Заострившееся лицо того, в ком минуту назад ещё теплилась жизнь, было неподвижно.

10

Когда только переехали Дворцовый мост, возле университета, у бывших Двенадцати петровских коллегий, он расплатился с ванькой и зашагал вдоль Невы.

На той стороне летел к реке Медный всадник, с другой — нестерпимо сверкал на первом весеннем солнце шпиль Петропавловки, рядом, по набережной, гарцевали красавцы уланы, носились кареты, запряжённые сытыми рысаками. И то тут, то там мелькали широкие французские кринолины под коротенькими шубками барышень, дохи дам и шинели офицеров, шляпки, цилиндры и чепчики с разлетающимися по ветру лентами.

Приземистый, коренастый Шевченко шёл широким солдатским шагом, чётко печатая след крепких смазных сапог на уже подтаявшем мартовском снегу. Одет он был в длинную тёмно-серую чуйку с воротником из чёрных мерлушек, на голове чуть заломленная назад баранья шапка.
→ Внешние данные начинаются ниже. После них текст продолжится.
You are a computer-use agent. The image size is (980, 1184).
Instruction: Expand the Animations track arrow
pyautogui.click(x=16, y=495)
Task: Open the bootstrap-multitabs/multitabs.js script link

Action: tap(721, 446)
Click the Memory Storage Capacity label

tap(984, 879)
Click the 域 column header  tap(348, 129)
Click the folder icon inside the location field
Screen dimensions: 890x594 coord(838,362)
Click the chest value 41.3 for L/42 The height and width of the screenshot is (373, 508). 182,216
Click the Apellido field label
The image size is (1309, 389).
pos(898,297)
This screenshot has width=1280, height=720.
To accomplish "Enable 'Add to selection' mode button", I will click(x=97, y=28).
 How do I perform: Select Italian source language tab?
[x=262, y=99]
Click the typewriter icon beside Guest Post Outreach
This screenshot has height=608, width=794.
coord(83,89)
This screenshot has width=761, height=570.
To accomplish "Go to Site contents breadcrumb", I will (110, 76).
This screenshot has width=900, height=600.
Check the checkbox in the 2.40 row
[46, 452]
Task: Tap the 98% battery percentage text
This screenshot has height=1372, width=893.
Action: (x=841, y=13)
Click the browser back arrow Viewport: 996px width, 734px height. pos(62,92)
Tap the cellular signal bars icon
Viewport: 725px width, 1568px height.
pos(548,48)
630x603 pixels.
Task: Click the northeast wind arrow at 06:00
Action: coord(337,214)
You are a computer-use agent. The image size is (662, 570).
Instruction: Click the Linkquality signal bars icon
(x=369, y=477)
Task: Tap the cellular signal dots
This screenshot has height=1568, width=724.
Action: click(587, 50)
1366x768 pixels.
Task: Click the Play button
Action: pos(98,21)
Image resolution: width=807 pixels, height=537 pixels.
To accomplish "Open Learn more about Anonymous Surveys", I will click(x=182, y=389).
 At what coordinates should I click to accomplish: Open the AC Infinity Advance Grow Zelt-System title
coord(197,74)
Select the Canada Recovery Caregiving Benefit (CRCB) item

Лишь вглядевшись в его несколько бледное, несмотря на свежий морозец, лицо с небольшими и несколько печальными серыми глазами, можно было догадаться, какой за ним непростой и суровый жизненный путь.

Но чем ближе он подходил к монументальному зданию Академии художеств, тем больше разглаживалось и даже розовело его лицо, взгляд из усталого и сосредоточенного становился ласковым, почти нежным.

Впервые в этом огромном северном городе он объявился семнадцатилетним парубком, а покинул его десять лет назад.

И повстречался и был разлучён с Петербургом он не по собственной воле. Привёз его сюда вместе с обозом, набитым домашней утварью, и тоже как какую-нибудь вещь, украинский помещик Павел Энгельгардт; уезжал — по воле жандармов Третьего его императорского величества отделения. Но сам Петербург навсегда в его жизни связался с порой душевного подъёма и умственного мужания — здесь он стал настоящим художником, здесь впитал в себя ещё живые, будто повсюду только и слышимые, звуки пушкинской лиры и сам стал самобытным поэтом.

   — Да, никак, это ты, Тарасий? — встретил его у дверей академии совсем уж состарившийся сторож. — А мне велено вас, господин Шевченко, встренуть и туточки прямо препроводить на квартиру их сиятельства Фёдора Петровича. Не запамятовали его покои?